((

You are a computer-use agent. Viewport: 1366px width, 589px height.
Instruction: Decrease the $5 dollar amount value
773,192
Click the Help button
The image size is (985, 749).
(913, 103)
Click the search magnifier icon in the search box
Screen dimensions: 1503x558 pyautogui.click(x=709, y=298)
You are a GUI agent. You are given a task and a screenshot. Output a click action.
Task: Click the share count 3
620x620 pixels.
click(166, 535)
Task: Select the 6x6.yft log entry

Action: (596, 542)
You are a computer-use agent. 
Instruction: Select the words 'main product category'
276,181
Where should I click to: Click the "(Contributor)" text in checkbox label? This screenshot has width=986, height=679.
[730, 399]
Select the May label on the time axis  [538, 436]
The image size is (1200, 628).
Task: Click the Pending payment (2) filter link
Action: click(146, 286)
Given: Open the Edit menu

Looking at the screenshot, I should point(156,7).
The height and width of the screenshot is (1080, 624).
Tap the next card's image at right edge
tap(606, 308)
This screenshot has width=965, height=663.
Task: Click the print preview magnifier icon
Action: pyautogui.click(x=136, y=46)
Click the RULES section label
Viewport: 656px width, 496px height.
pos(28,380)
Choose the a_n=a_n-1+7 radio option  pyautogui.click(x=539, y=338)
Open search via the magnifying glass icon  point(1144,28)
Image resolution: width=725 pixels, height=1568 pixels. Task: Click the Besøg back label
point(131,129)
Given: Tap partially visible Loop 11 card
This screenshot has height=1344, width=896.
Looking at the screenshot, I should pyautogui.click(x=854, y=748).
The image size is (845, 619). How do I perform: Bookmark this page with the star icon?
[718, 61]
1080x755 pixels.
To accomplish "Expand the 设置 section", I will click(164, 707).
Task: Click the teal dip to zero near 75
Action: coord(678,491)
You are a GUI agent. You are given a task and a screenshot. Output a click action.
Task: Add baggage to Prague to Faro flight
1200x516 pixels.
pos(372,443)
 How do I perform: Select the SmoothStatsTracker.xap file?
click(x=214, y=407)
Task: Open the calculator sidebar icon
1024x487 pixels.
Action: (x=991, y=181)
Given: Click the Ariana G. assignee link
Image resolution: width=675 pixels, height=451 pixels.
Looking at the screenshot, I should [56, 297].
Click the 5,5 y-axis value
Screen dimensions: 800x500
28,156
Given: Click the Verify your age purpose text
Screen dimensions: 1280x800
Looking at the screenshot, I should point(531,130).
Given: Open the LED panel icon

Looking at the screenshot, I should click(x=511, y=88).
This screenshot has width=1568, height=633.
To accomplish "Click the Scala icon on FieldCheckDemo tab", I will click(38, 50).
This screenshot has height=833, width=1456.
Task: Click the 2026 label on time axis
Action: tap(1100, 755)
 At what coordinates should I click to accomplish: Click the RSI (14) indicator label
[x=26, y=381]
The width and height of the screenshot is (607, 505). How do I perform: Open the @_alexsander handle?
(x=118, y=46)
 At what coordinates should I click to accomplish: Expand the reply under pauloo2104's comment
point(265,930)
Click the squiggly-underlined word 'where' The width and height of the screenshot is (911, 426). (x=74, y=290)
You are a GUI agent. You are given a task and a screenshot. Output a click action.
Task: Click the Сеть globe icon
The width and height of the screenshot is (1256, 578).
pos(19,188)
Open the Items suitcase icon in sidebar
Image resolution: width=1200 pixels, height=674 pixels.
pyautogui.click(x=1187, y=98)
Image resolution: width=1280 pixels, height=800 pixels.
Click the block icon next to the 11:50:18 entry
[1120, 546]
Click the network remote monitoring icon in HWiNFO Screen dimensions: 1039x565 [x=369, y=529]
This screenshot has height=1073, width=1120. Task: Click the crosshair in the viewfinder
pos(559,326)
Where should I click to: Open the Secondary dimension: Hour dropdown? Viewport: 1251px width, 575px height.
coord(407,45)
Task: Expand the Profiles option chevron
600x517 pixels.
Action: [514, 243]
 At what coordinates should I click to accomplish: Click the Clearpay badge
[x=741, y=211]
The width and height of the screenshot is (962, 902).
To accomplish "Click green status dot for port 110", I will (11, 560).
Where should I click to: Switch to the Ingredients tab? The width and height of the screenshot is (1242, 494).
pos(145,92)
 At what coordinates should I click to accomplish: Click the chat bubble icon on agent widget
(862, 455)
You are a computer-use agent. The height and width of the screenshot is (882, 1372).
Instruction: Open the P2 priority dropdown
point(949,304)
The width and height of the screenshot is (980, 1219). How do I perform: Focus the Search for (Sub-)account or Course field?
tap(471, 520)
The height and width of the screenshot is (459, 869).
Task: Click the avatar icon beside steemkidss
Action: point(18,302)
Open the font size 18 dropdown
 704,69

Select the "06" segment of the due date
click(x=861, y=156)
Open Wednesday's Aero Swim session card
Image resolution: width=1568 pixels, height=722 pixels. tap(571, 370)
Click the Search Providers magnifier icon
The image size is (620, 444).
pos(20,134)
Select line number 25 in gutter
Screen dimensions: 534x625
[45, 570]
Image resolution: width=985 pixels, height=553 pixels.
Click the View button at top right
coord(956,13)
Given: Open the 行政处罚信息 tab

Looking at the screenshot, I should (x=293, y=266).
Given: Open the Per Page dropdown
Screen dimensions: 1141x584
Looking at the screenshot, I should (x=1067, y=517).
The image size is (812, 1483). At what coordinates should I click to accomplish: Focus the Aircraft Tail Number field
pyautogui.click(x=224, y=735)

))

Which lines belong in the answer? Exactly those from the first line of the entries through the line holding "Task: Click the share count 3", inclusive, copied unchanged.

You are a computer-use agent. Viewport: 1366px width, 589px height.
Instruction: Decrease the $5 dollar amount value
773,192
Click the Help button
The image size is (985, 749).
(913, 103)
Click the search magnifier icon in the search box
Screen dimensions: 1503x558 pyautogui.click(x=709, y=298)
You are a GUI agent. You are given a task and a screenshot. Output a click action.
Task: Click the share count 3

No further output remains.